Diverse partijen hebben tijdens de internetconsultatie, en ook in de literatuur, zorgen geuit over de positie en de bescherming van de eigenaar in de voorgestelde onteigeningsregeling, die naar hun mening verslechteren ten opzichte van de huidige regeling in de Onteigeningswet, zo schrijft de minister in haar brief. Uit de consultatiereacties en het grootste deel van de adviezen komt onder meer naar voren dat een verplichte rechterlijke betrokkenheid bij de beoordeling van de rechtmatigheid van onteigeningsbesluiten zeer gewenst is, aldus de minister.

De minister heeft zich deze kritiek aangetrokken en kondigde in haar brief van 20 januari 2017 aan dat zij voornemens is om de voorgestelde onteigeningsregeling zo te versterken dat de bestuursrechter bij elke onteigening betrokken zal zijn.

Alhoewel het nieuwe wetsvoorstel nog niet openbaar is, kan uit een

wetgevingsadvies

van de Raad voor de rechtspraak worden afgeleid hoe de gegarandeerde rechterlijke toets er op hoofdlijnen uit zal komen te zien.
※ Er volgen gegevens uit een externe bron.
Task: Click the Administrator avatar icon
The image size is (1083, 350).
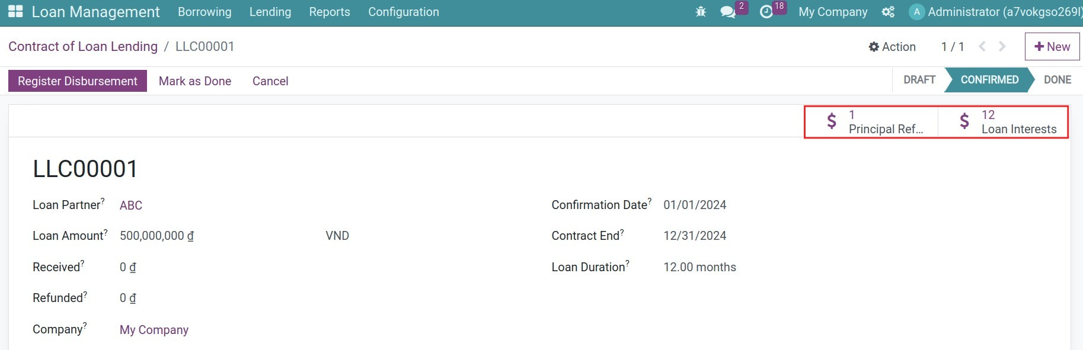Action: tap(916, 12)
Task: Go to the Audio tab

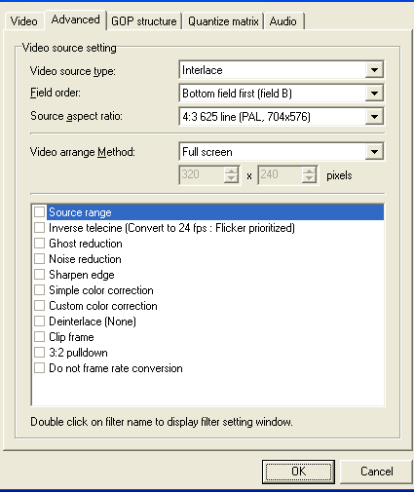Action: click(283, 21)
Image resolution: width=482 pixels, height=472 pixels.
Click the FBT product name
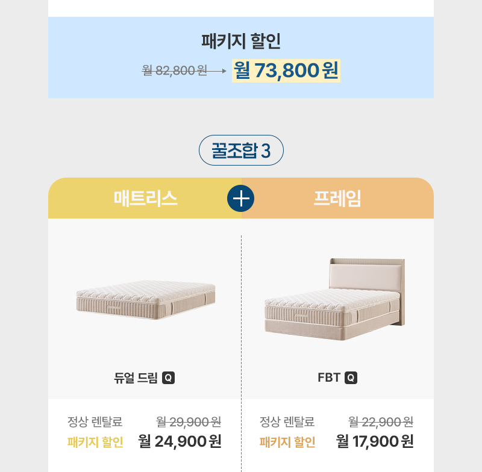tap(329, 378)
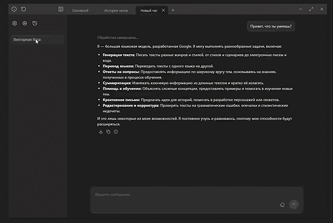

Het was ook de Raad voor de rechtspraak die de nodige kritiek heeft geuit op het wetsvoorstel en in een eerder advies pleitte voor een garandeerde rechterlijke toets.
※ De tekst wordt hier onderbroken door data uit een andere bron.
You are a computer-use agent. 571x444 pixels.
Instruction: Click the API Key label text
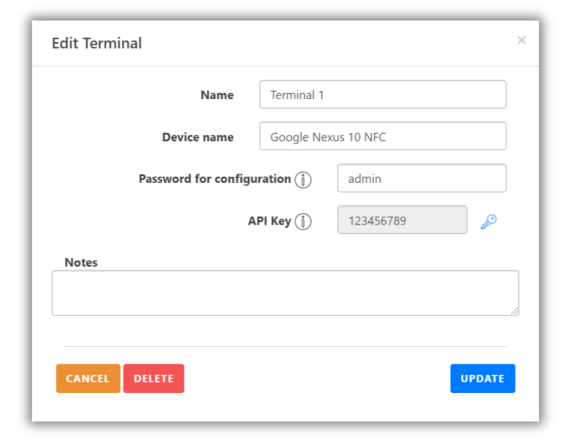(x=269, y=221)
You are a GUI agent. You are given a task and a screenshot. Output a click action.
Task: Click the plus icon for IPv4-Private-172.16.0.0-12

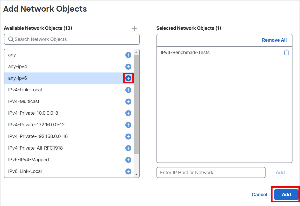pyautogui.click(x=128, y=125)
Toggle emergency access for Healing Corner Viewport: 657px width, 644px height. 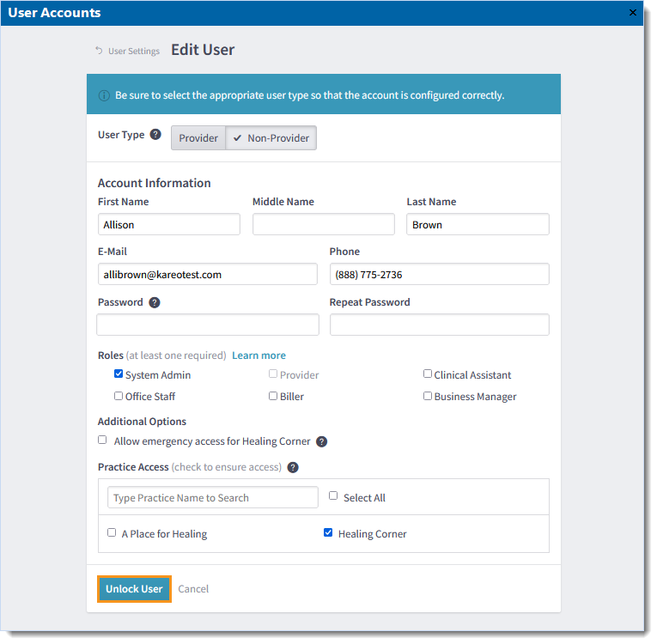pyautogui.click(x=103, y=440)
De garandeerde toets krijgt de vorm van een bekrachtigingsprocedure. Evenals thans het geval is, staan in de (toekomstige) onteigeningsprocedure het publiek belang, de noodzaak en de urgentie van de onteigening centraal. Het bevoegde bestuursorgaan neemt de onteigeningsbeschikking. Op de voorbereiding van de onteigeningsbeschikking is de uniforme openbare voorbereidingsprocedure van toepassing. De vastgestelde onteigeningsbeschikking wordt bekend gemaakt aan belanghebbenden en samen met de daarop betrekking hebbende stukken ter inzage gelegd. Vervolgens verzoekt het bestuursorgaan de bestuursrechter de onteigeningsbeschikking te bekrachtigen (de bekrachtigingsprocedure). Belanghebbenden kunnen bij de rechtbank hun bedenkingen tegen de onteigening kenbaar maken. Op basis van de bedenkingen en een wettelijk vastgestelde basistoets die in alle gevallen moet worden uitgevoerd, beoordeelt de rechtbank of de onteigeningsbeschikking bekrachtigd kan worden. Met de bekrachtiging treedt de onteigeningsbeschikking in werking. Tegen de uitspraak van de bestuursrechter staat hoger beroep open bij de Afdeling bestuursrechtspraak van de Raad van State.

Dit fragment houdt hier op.